*** READING PASSAGE ***
Experience Jazz in Tobago (updated with excerpted reviews)

TRINIDAD & TOBAGO

Originally posted on April 21  2011; last updated on May 02  2011 

Tobago Jazz Experience 2011 schedule

The sounds of Jazz and World music come to Tobago every April during the island’s Tobago Jazz Experience.  Music lovers converge on the quaint island to enjoy eleven days of Jazz, World Beat, Latin, Salsa, Soca, Reggae and R&B.  The desires of even the most diverse music lover are satisfied at Tobago Jazz Experience, a festival offering a great opportunity for visitors to have a unique experience of Jazz, culinary delights, good company and excellent vibes.  This year’s festival is from April 23 to May 01.

The vibes first took hold at Jazz in the East on Saturday, April 23 at Speyside Village where the improvisational styles of soca and reggae intermingle with the more classic Jazz act in the person of Guyanadian flautist and vocalist Ruth Osman

Here’s a take by Carl Cupid of Trinidad & Tobago’s Newsday:

Ruth Osman and her back-up musical ensemble, true to form, worked some jazz magic from a moving, soulful, reggae-tinged rendition of Bob Marley’s “Redemption Song” to Shadow’s (Winston Bailey) “Dingolay” which was given the full royal jazz treatment, with an original composition “New Blues” thrown in along the way.
*** ENTRIES ***
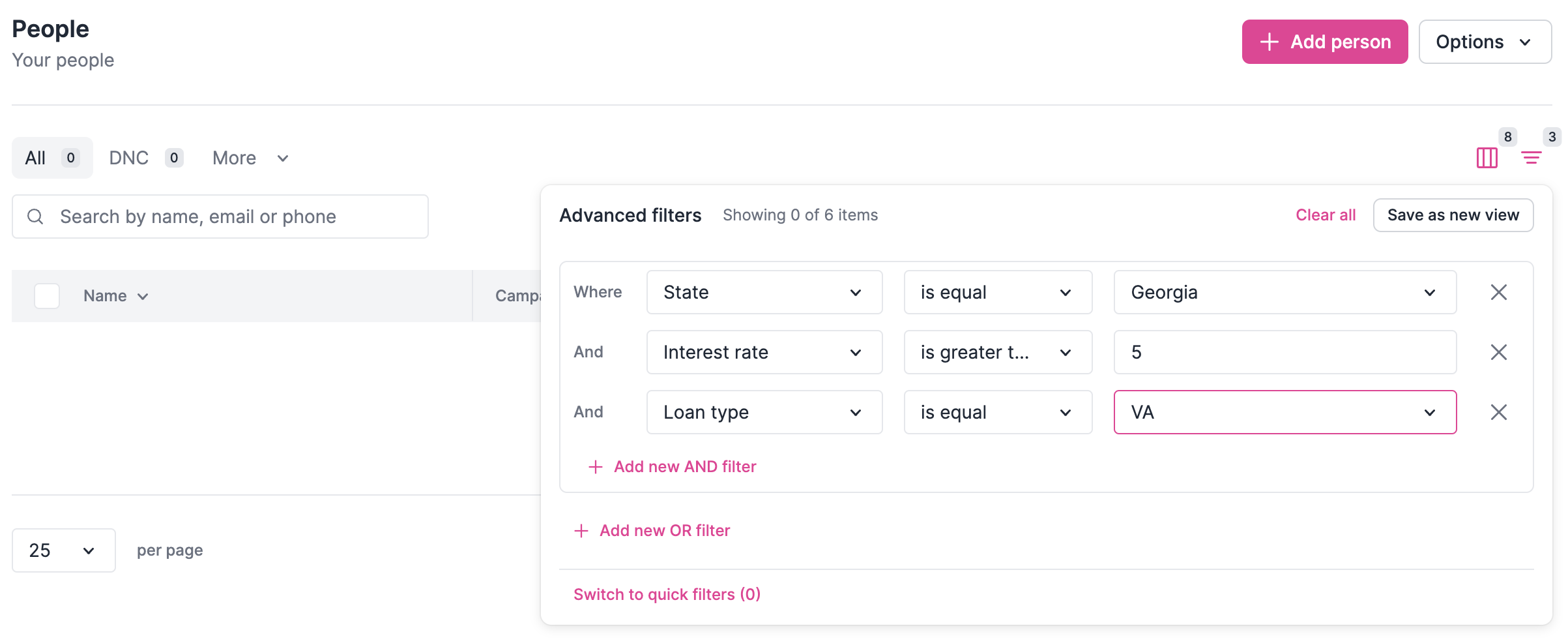Toggle the select-all checkbox in the table header
Image resolution: width=1568 pixels, height=643 pixels.
point(46,295)
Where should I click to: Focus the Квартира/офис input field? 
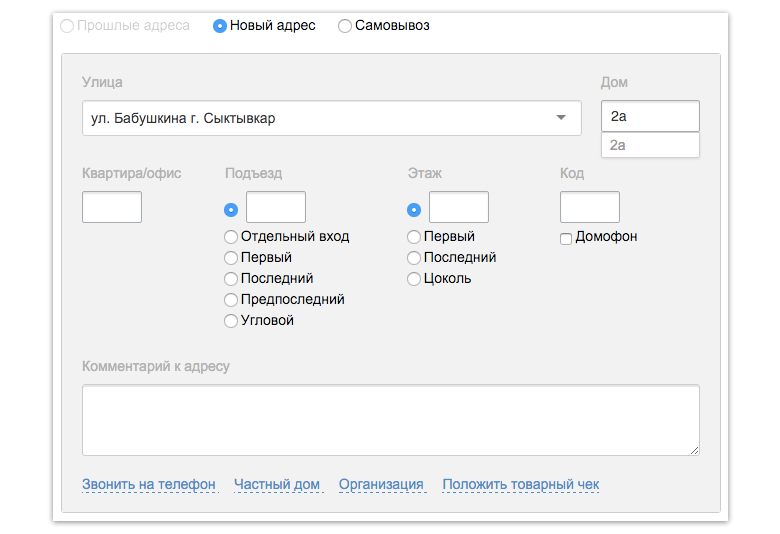coord(112,207)
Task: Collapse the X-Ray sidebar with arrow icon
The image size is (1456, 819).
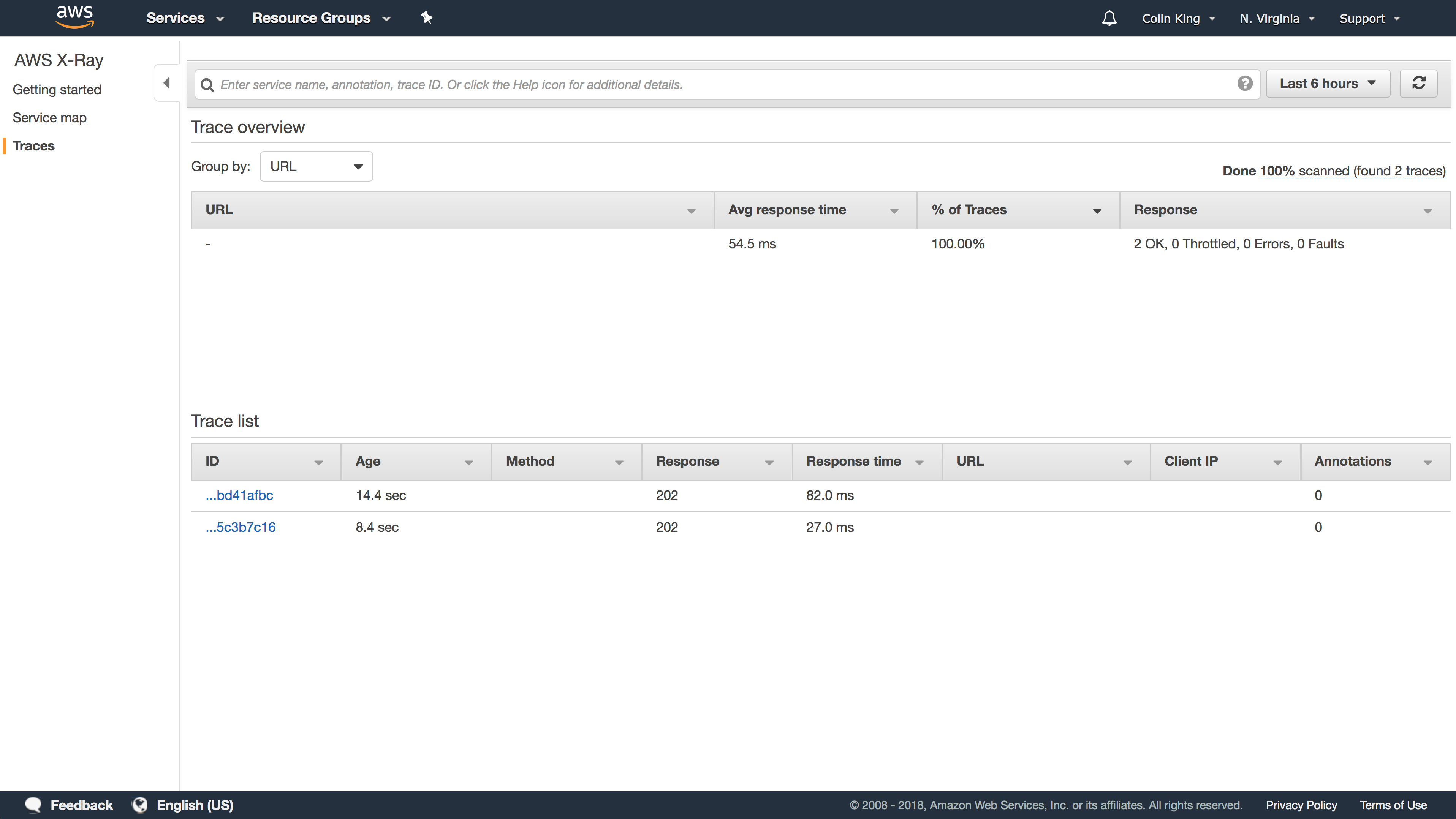Action: pos(167,83)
***
TASK SET =>
a: Using the Tobago Jazz Experience article, say whether each statement agrees with it. Give yes or no, along with the exact words from the article that decide it.
(i) The festival comes to Tobago every June.
(ii) Jazz in the East was held at Speyside Village.
(iii) Ruth Osman is a guitarist.
b: Answer these from the Tobago Jazz Experience article:
(i) When was the article last updated?
(ii) What publication is Carl Cupid with?
(iii) Which Bob Marley song did Ruth Osman and her ensemble perform?
c: Carry the Tobago Jazz Experience article forward from its last sentence.

ANSWERS TO THE EXERCISE =>
a:
(i) No: "come to Tobago every April"
(ii) Yes: "at Speyside Village"
(iii) No: "Guyanadian flautist and vocalist Ruth Osman"

b:
(i) May 02, 2011
(ii) Trinidad & Tobago's Newsday
(iii) "Redemption Song"

c:
Osman excelled, with violinist Janine Xavier stealing the spotlight. 

Not to be outdone, Tobago’s own Adana “Princess Adana” Roberts held her own superbly with jazzy interpretations of a number of popular R&B and reggae selections including “More Than Words”, Bob Marley’s immortal “No Woman No Cry”, crowning it off with Lionel Ritchie’s “All Night Long” and the Jackson Five’s all-time hit “I Want You Back”. Hers was a performance that energised the crowd. Also taking the spotlight was Tobago’s latest jazz ensemble Mastermind – with interchanging lead singers Delissa Wilson-George and Ayanna Benjamin captivating the fired-up crowd.

Ruth Osman in Guardian Media:  “There were groups of people who came to the front of the stage and took in everything[…] [They] were listening and responding[…]  I felt really good onstage. I felt the love.”

The day after that, Sunday, April 24, Hillside Jazz featured some key performers from Signal Hill and Patience Hill and up-and-comers from around Tobago.  The venue was the Signal Hill Recreational Ground.

Jazz on the Waterfront is set up to mirror Bourbon Street in New Orleans, that is simultaneous performances taking place at various locations on the street.  In the case of Tobago Jazz Experience, Jazz, poetry and steelpan performers from Tobago appeared at three designated locations on the Scarborough Esplanade, Wednesday, April 27.

World Music Night is, as the name implies, was a show developed as an exposé of different genres of music at Pigeon Heritage Park on Thursday, April 28.  The park is also where the pan-men assembled for Pan Jazz “Pazzazz” at the top of the weekend, Friday, April 29.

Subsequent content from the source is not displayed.